*** AVAILABLE DATA Section Begins ***
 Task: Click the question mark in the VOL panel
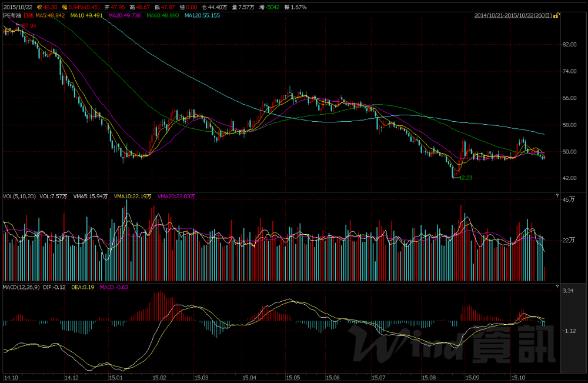click(x=556, y=195)
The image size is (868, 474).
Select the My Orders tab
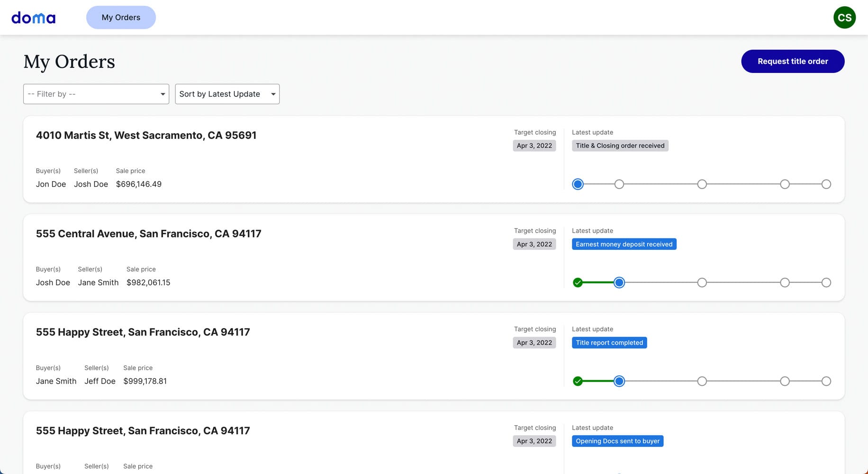(121, 18)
*** AVAILABLE DATA Section Ends ***
▶ [REQUIRED ACTION]:
Please reproduce every record exactly, leaving the pictures out.

▶ [EXERCISE RESULT]:
 Task: Click the question mark in the VOL panel
click(x=556, y=195)
The image size is (868, 474).
Select the My Orders tab
(121, 18)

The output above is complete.